Origins of Life in a Chilly Extraterrestrial Lake

Deep under the waters of Pavilion Lake in British Columbia, Canada, NASA has teamed up with international organizations to study the origin of the freshwater microbialites – present-day cousins some of the earliest remnants of life on ancient Earth. Astrobiologists are applying findings from this research to the search for life in our solar system and beyond. In Pavilion Lake, researchers use DeepWorker subs to mimic the ways a robotic precursor mission would explore a near Earth asteroid. Refining the process, including managing challenges like a communications delay, in the context of the lake will make it easier when humans reach an asteroid surface. Pictured: A Deepworker sub looks out the window at microbialites and the UBC-Gavia Autonomous Underwater Vehicle

Extreme Ocean Operations

Living on the floor of the ocean in Florida can be a good way to simulate what it’s like to be on the International Space Station – at least that’s what NASA thinks. Aquarius is the world’s only permanent underwater habitat and laboratory, and it lies about 3.5 miles off the Key Largo coast. Long-duration missions, which last up to three weeks, help astronauts find out what it’s like to live on a spacecraft and execute undersea space walks and rover-drives. This summer, they will undertake a week-long mission to replicate conditions on an asteroid. Pictured: NEEMO 12 crew members pose for a group photo at their undersea habitat as they begin the 12th NASA Extreme Environment Mission Operations mission.

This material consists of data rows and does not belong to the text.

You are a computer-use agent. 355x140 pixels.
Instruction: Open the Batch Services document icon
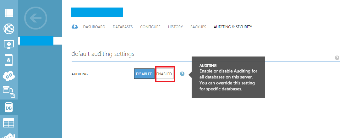[9, 92]
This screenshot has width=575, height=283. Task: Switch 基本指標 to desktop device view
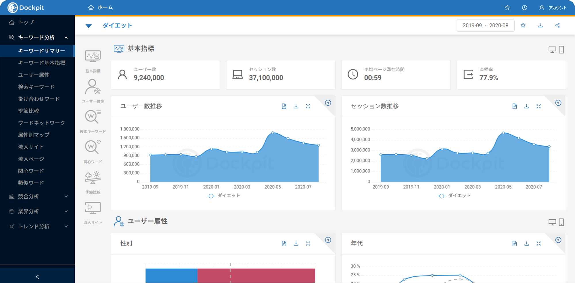coord(552,50)
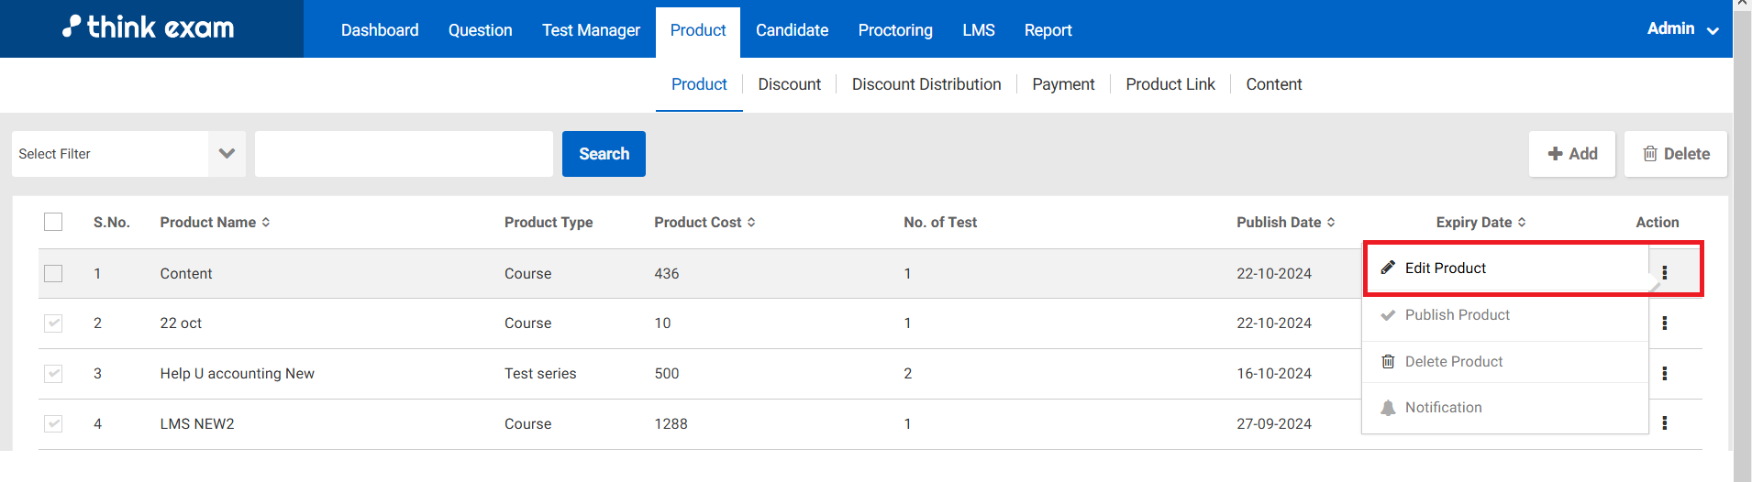Open three-dot action menu for Content row
This screenshot has height=482, width=1752.
[1664, 273]
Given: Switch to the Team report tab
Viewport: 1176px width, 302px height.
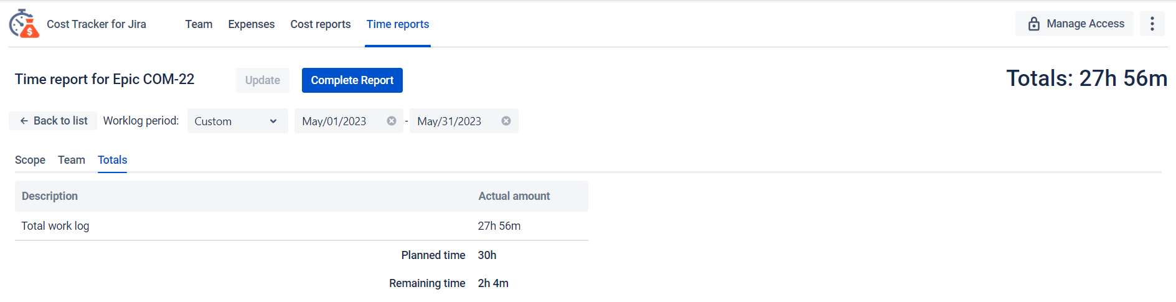Looking at the screenshot, I should coord(72,160).

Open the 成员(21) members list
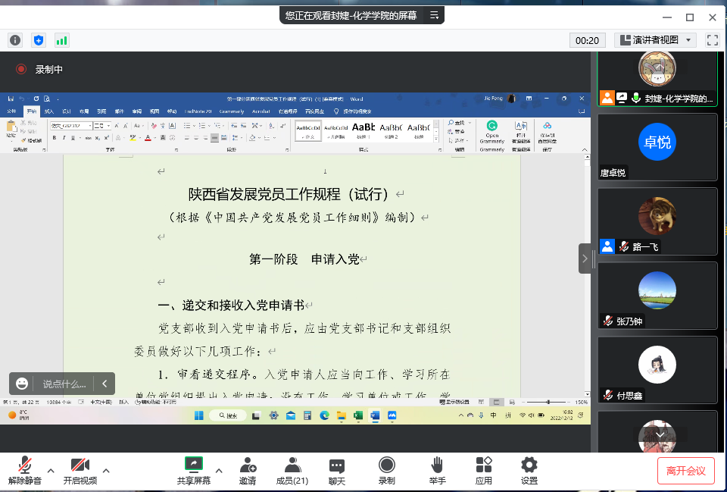(x=292, y=471)
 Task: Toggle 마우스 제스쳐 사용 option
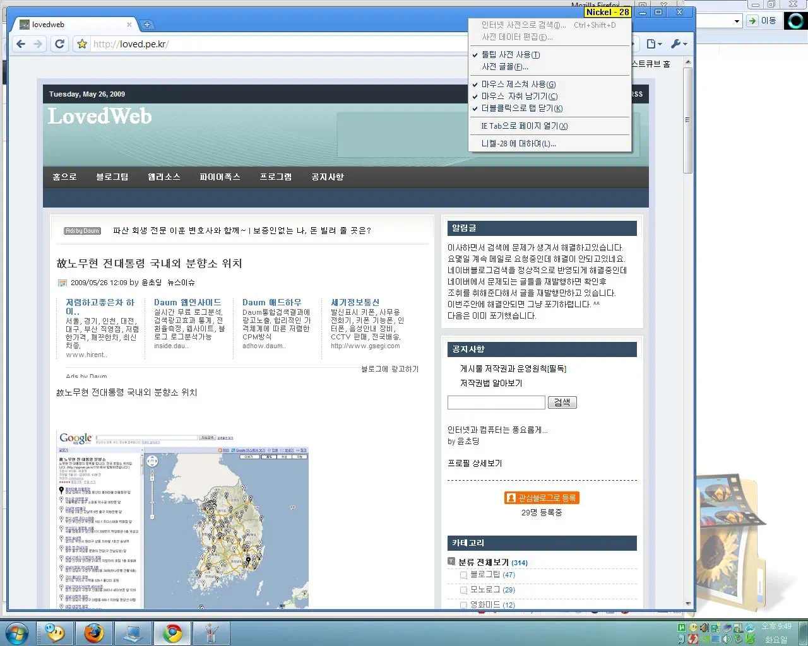(x=518, y=85)
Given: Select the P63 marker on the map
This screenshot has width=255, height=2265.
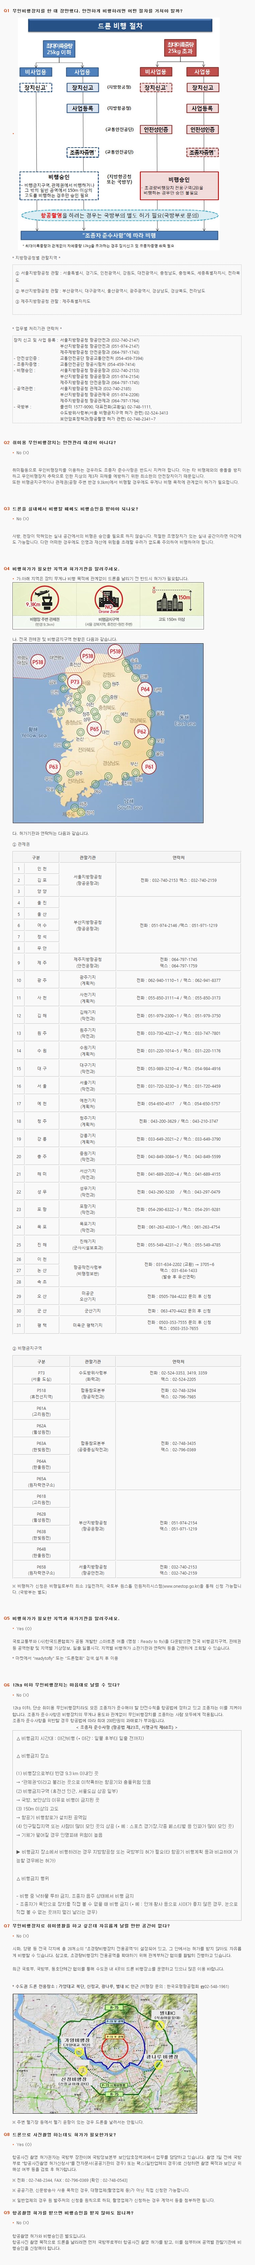Looking at the screenshot, I should 53,767.
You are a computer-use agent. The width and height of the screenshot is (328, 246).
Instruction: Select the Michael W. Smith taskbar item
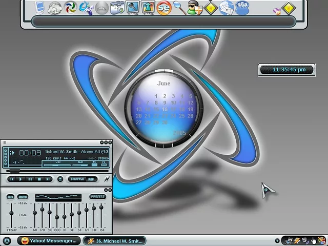[x=114, y=241]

Burping Sulfur on the Moons of Jupiter

The Sulfur Springs of Borup Fiord Pass, Ellesmere Island – about 1,000 miles north of the Haughton Crater — provide an ideal habitat to prepare for a geological study of Jupiter’s moons. The Planetary Society has funded a research project there to learn more about the biology, geology and chemistry of the spring. It’s unique on Earth: waters flow or seep onto the surfaces of glaciers, and elemental sulfur, gypsum, and calcite precipitate from their waters. At the same time, hydrogen sulfide gas is released to the air. The deposits stain the surface of the ice and leave telltale landforms behind. The unusual chemistry, in combination with the extremely cold and dry environment, make these springs an analog for hydrothermal sites beneath ice on Mars and Europa. Pictured: Researcher Stephen Grasby samples sulfur spring discharge at Borup Fiord Pass.